(INFORMATION SHOWN begins)

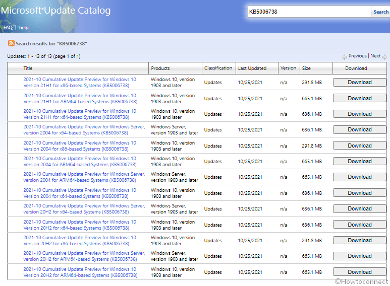
Task: Sort by the Classification column header
Action: [x=218, y=68]
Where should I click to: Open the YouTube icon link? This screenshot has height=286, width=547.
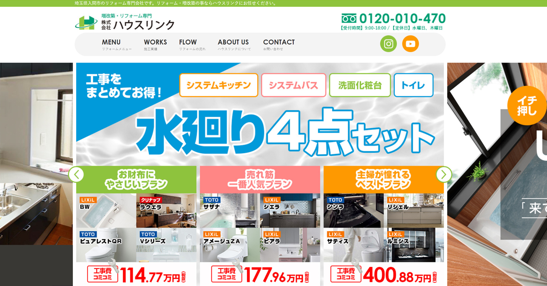click(410, 44)
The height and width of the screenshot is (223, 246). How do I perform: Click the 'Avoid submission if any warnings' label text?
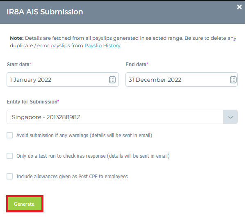(84, 135)
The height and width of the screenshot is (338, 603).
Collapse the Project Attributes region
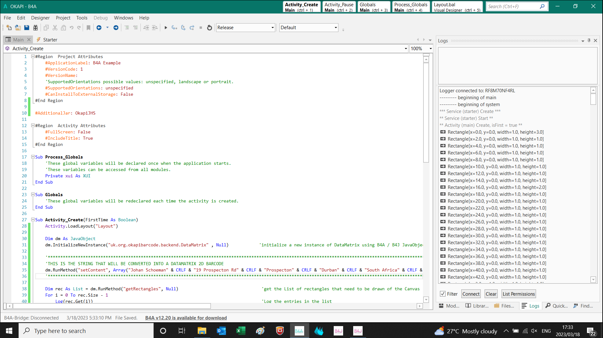tap(33, 56)
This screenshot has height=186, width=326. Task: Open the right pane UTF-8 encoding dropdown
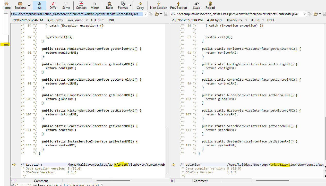click(x=257, y=20)
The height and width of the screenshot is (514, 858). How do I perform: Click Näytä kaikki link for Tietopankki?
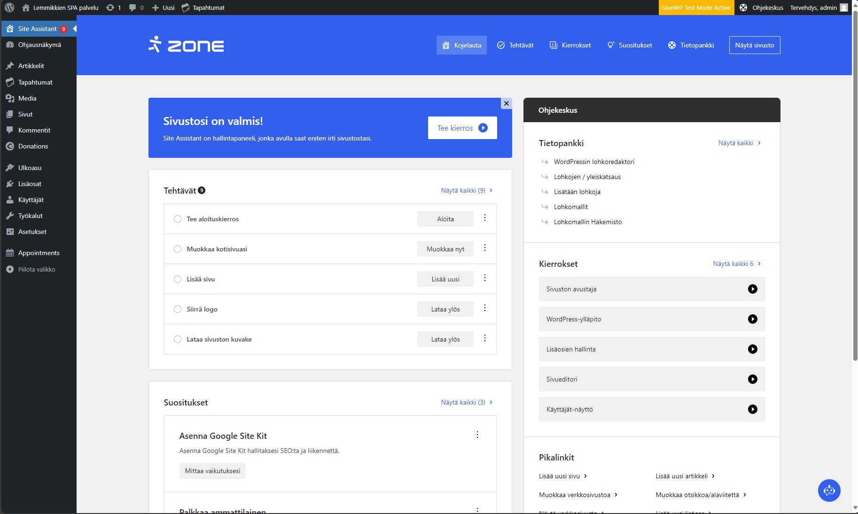click(x=739, y=143)
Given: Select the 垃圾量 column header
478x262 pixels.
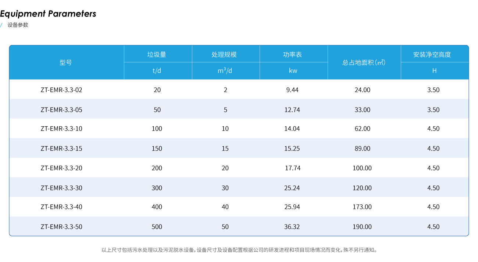Looking at the screenshot, I should coord(157,54).
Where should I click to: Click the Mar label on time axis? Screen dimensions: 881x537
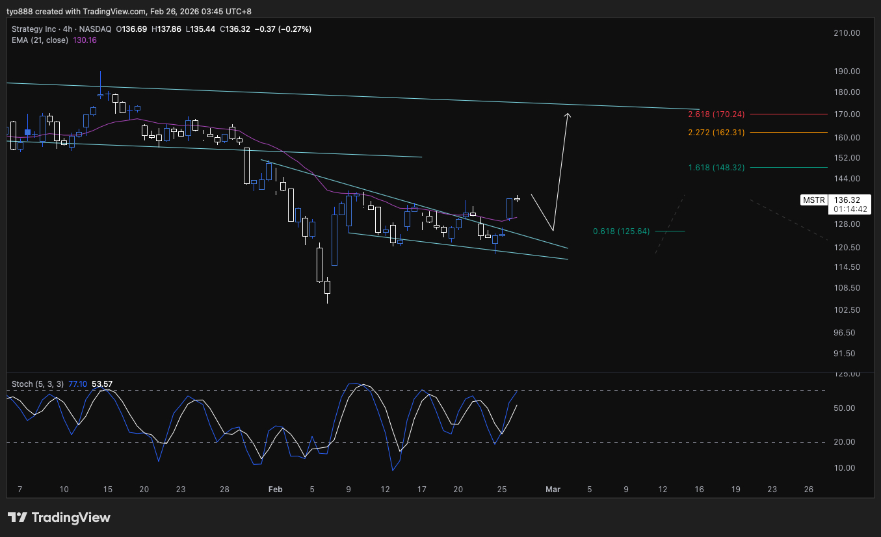[553, 489]
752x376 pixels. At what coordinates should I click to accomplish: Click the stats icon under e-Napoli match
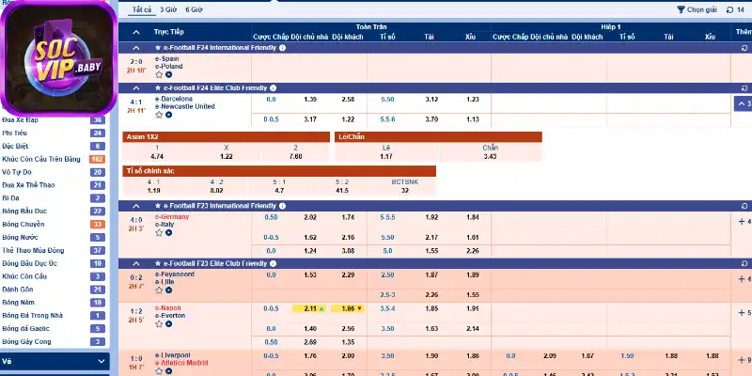[168, 324]
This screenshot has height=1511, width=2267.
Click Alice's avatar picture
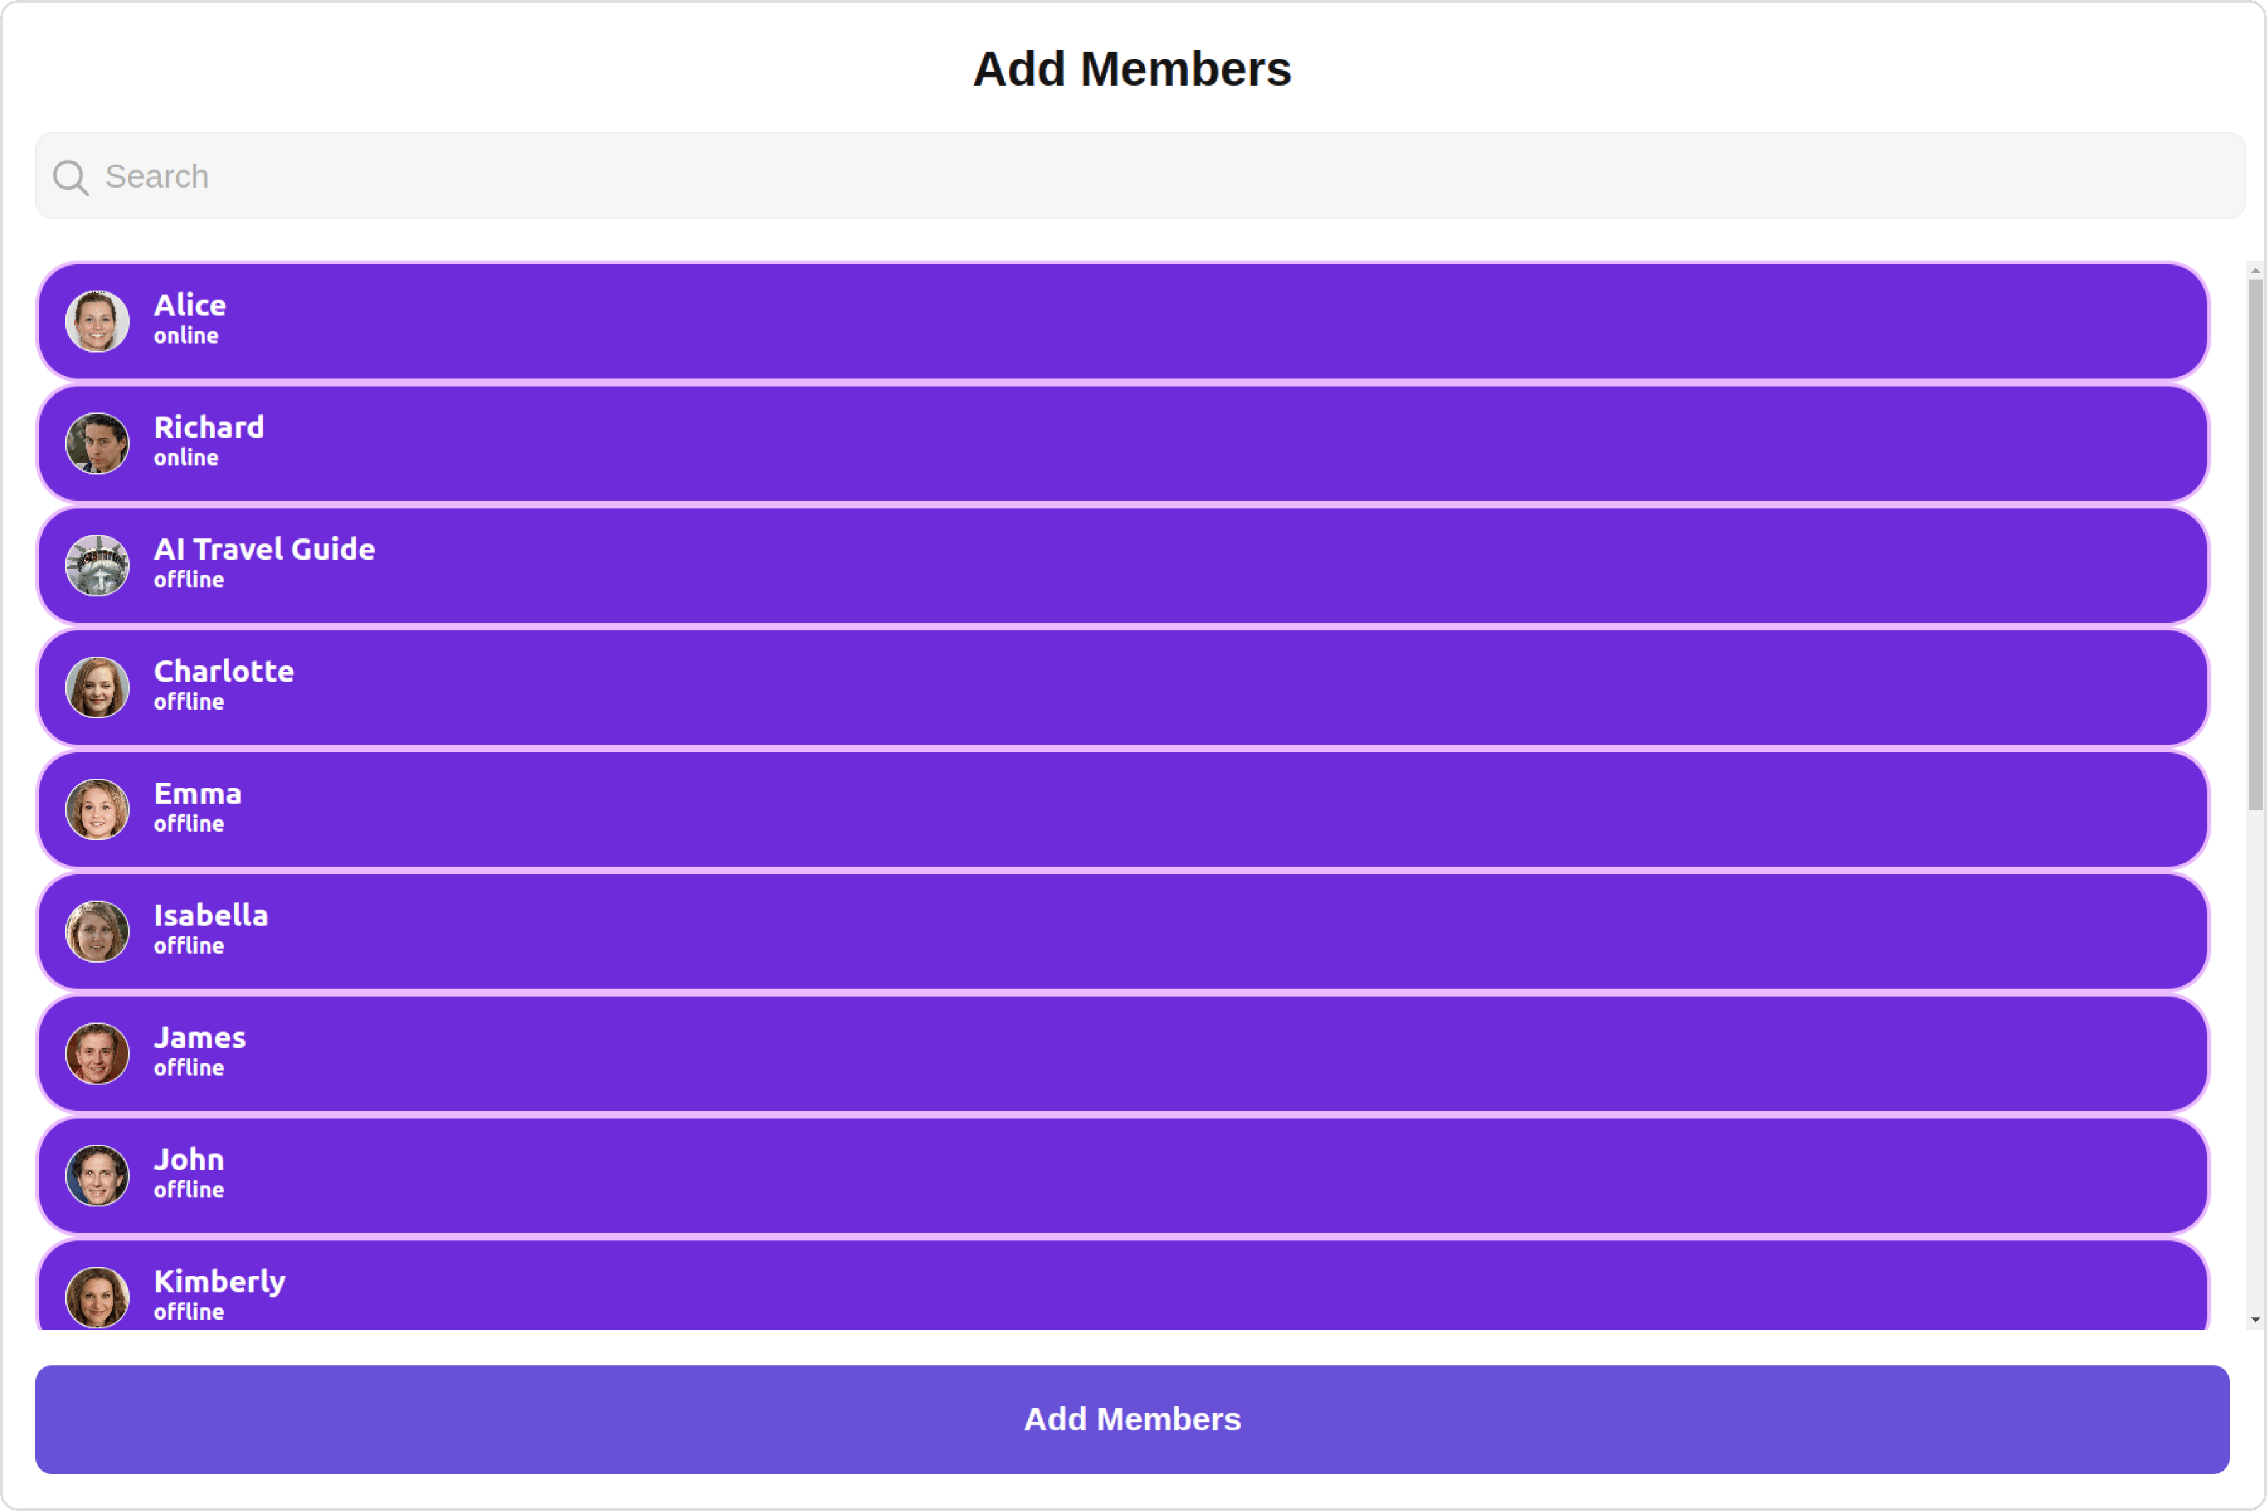[97, 321]
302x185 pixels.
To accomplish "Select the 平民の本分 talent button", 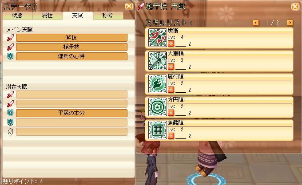I will tap(72, 113).
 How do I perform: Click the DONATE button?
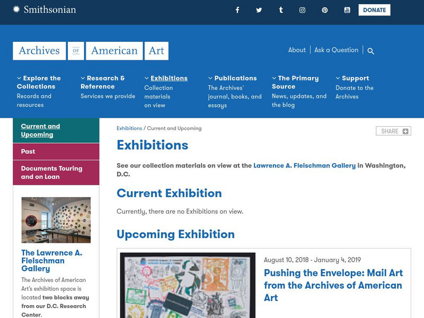point(374,10)
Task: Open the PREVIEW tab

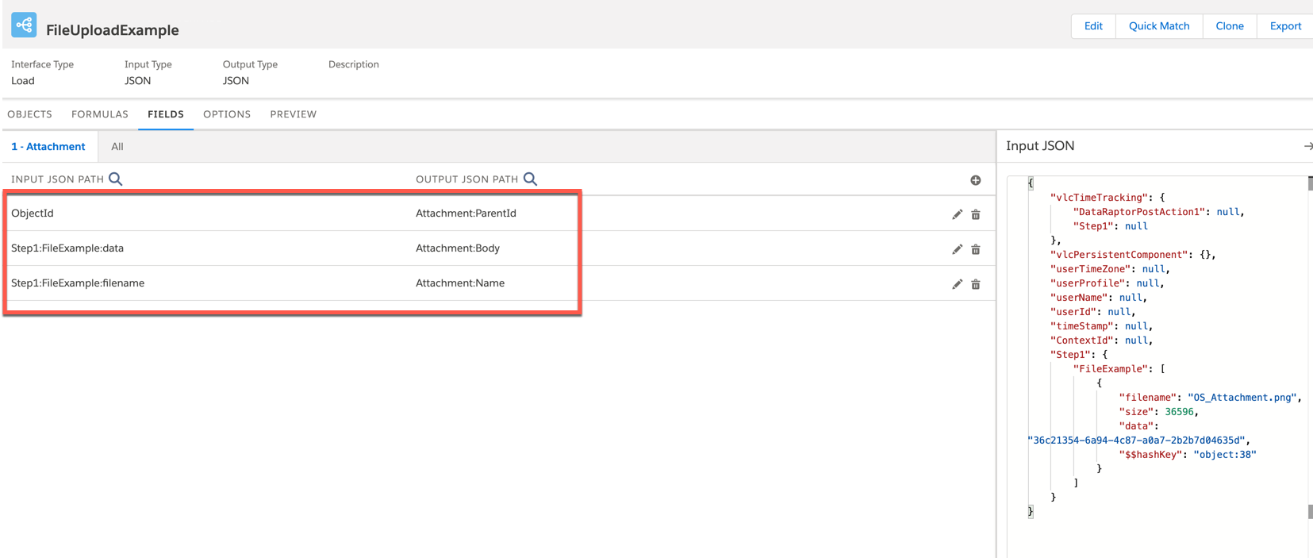Action: 293,114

(INFORMATION SHOWN ends)

→ WHAT YOU SHOULD DO:
Within the entries above, give again exactly the lines starting at the one that contains "Where should I click to: Open" and ending at the one that contains "Given: Select the 垃圾量 column header", leaving out the pictures.

→ FINAL ANSWER:
Where should I click to: Open the YouTube icon link? This screenshot has height=286, width=547.
click(410, 44)
The height and width of the screenshot is (223, 246). How do I perform: Click the 'Avoid submission if any warnings' label text?
(84, 135)
The height and width of the screenshot is (338, 603).
Collapse the Project Attributes region
tap(33, 56)
This screenshot has height=186, width=326. Task: Open the right pane UTF-8 encoding dropdown
click(x=257, y=20)
The height and width of the screenshot is (514, 858). How do I perform: Click Näytä kaikki link for Tietopankki?
click(x=739, y=143)
Given: Select the 垃圾量 column header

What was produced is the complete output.